__To be done__. Copy out the lines from the one containing "You are a computer-use agent. The width" through the one containing "tap(72, 93)", both included, with the pictures left out.

-- Begin Recorded data --

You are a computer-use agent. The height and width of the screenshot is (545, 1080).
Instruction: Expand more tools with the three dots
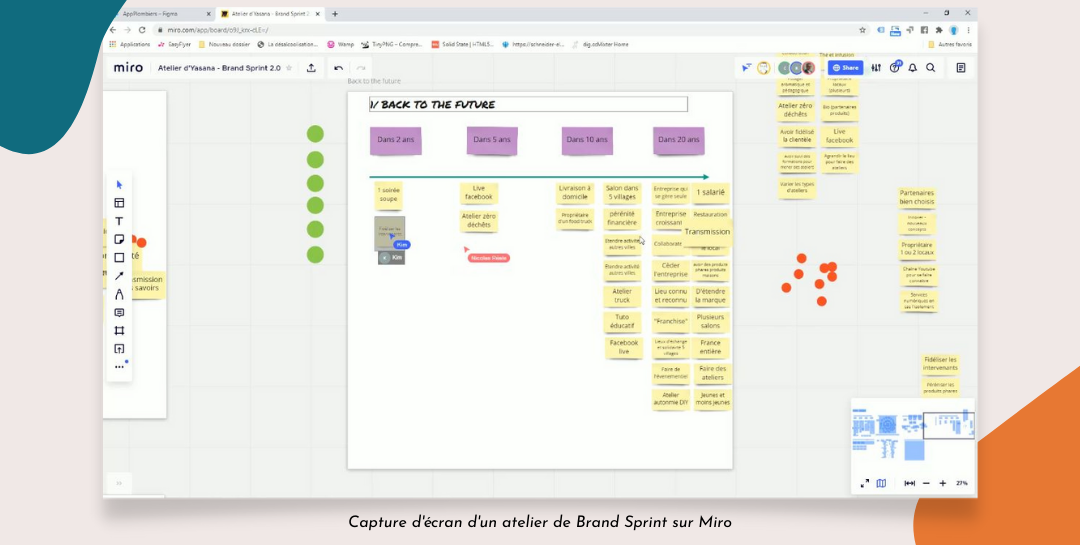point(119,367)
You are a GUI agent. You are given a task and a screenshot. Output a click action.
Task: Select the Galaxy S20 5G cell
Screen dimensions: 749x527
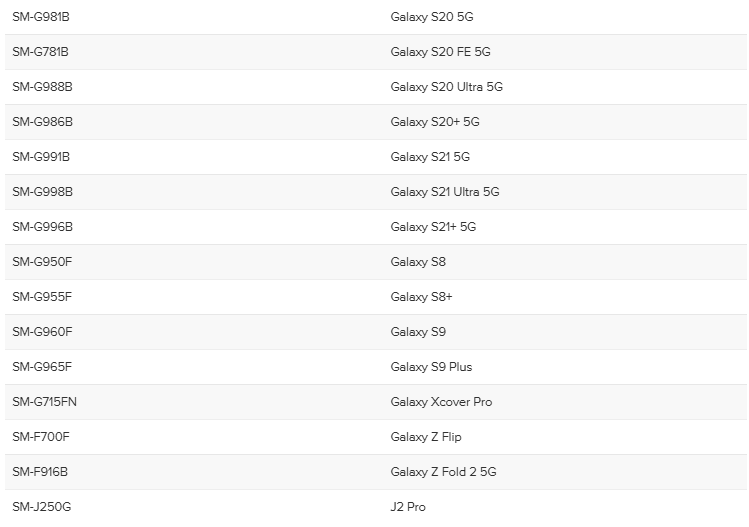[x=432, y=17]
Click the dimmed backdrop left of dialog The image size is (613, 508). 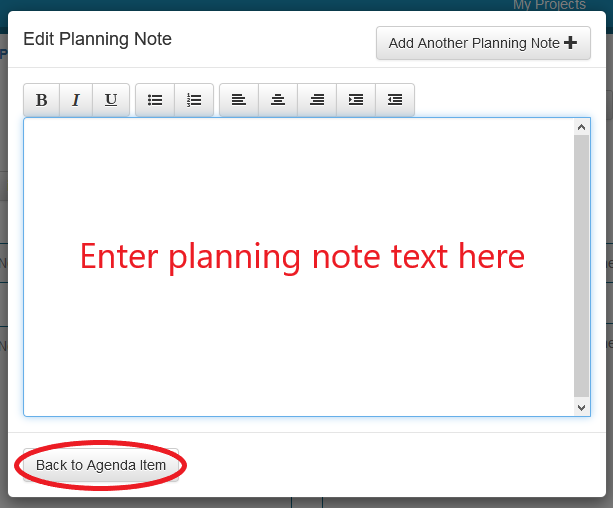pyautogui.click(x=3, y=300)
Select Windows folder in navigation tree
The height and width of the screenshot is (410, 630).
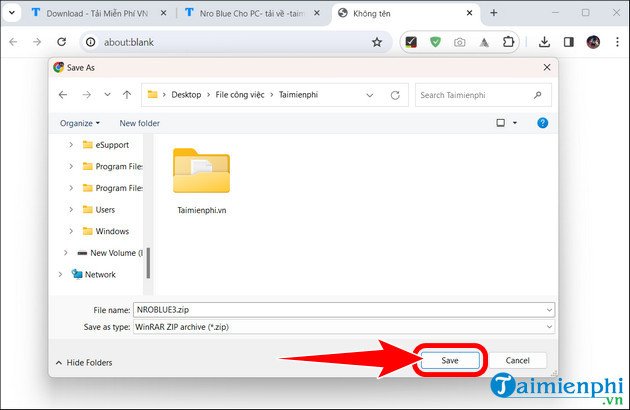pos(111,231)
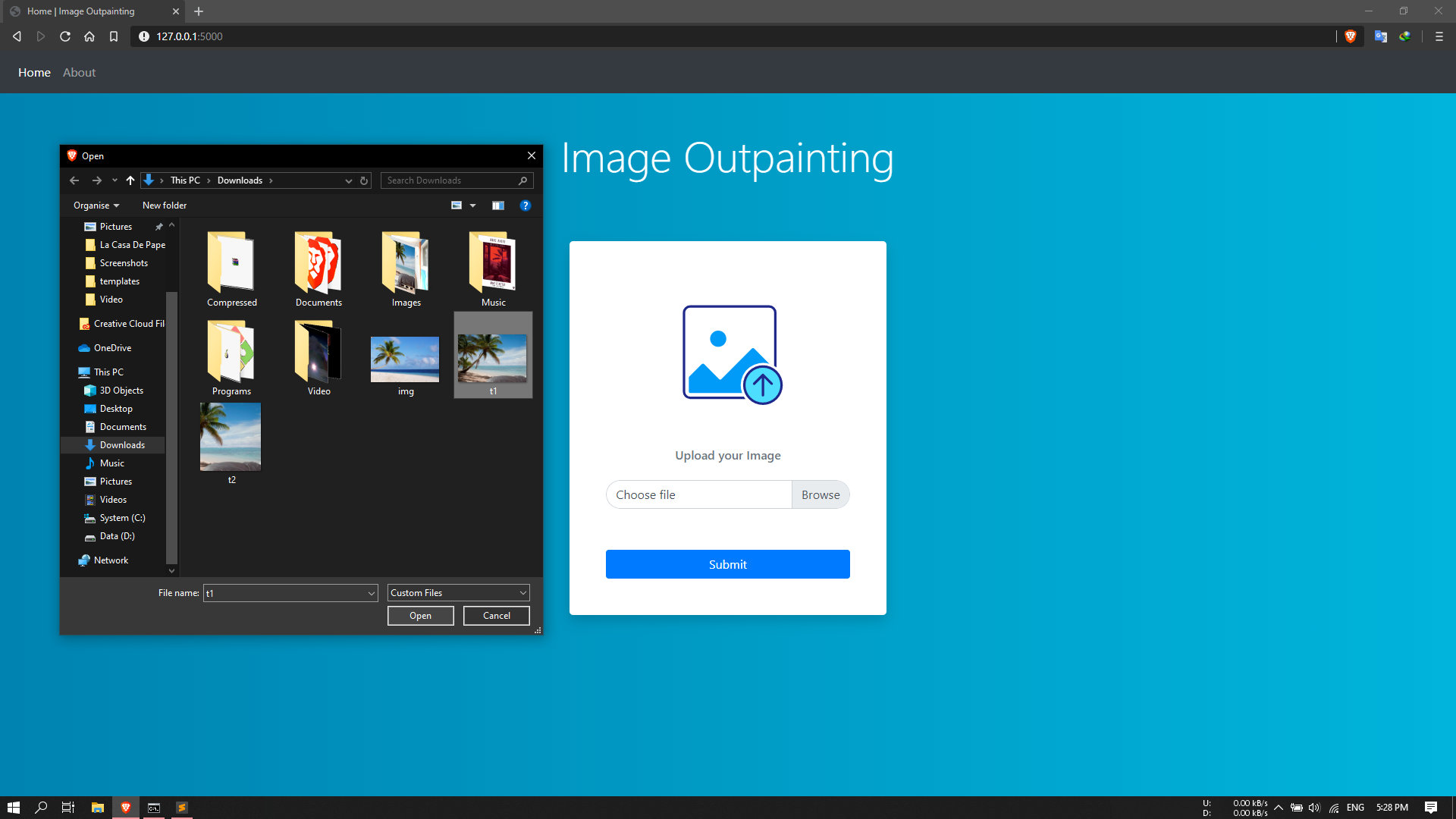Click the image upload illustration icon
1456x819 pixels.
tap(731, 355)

-- End Recorded data --
-- Begin Recorded data --

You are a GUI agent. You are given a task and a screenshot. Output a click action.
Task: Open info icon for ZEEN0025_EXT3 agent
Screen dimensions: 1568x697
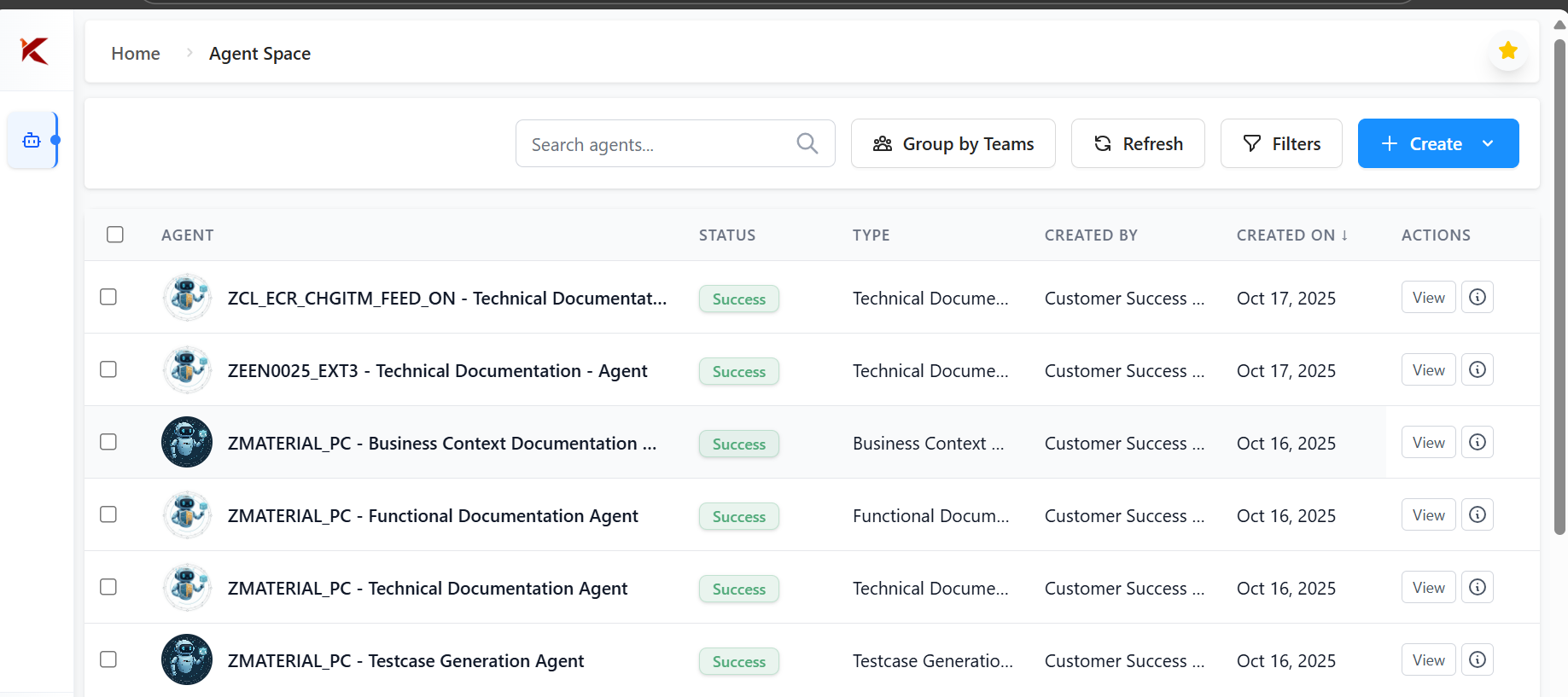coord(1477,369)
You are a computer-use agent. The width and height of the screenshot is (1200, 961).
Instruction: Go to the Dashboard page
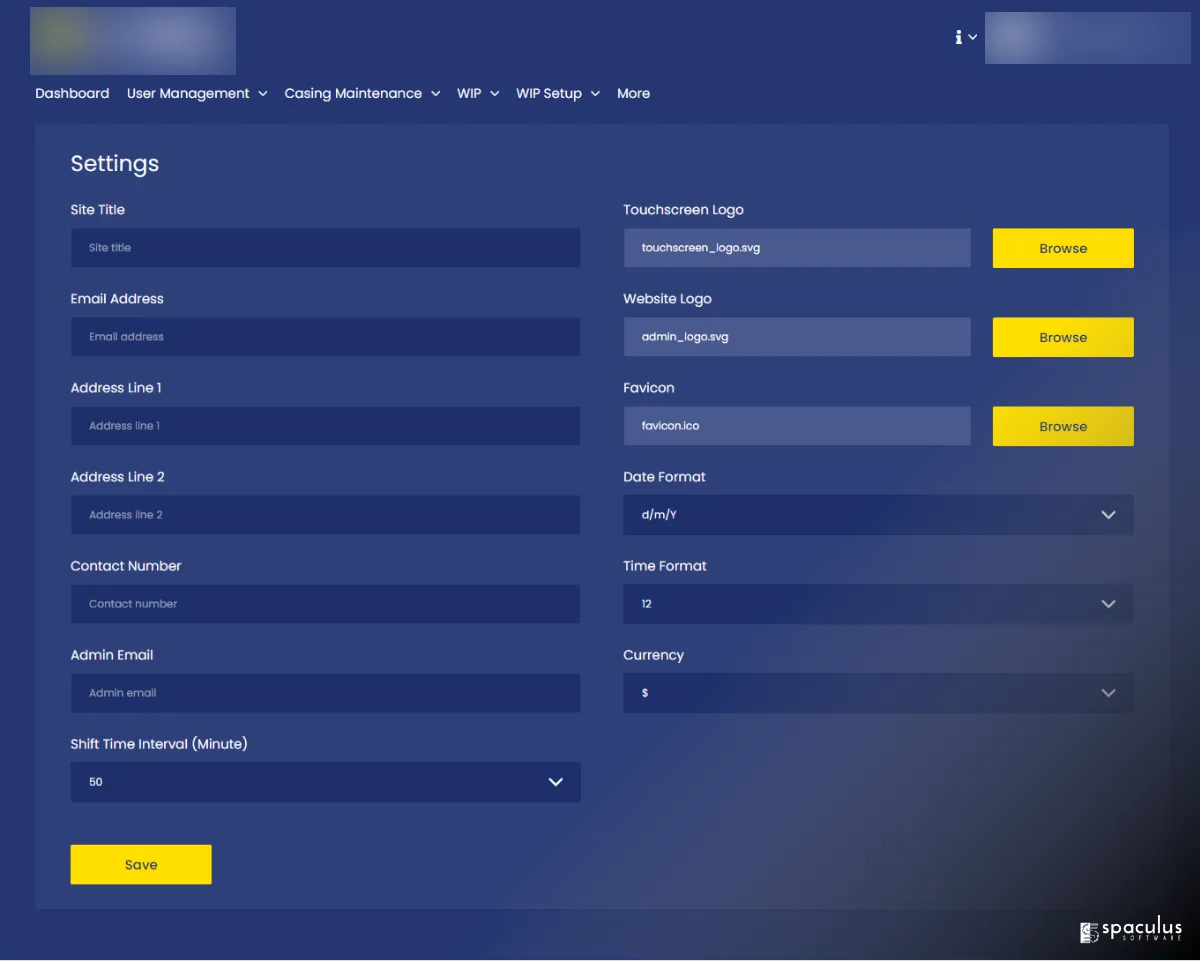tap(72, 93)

-- End Recorded data --

__Finished answer__.
You are a computer-use agent. The width and height of the screenshot is (1200, 961).
Instruction: Go to the Dashboard page
tap(72, 93)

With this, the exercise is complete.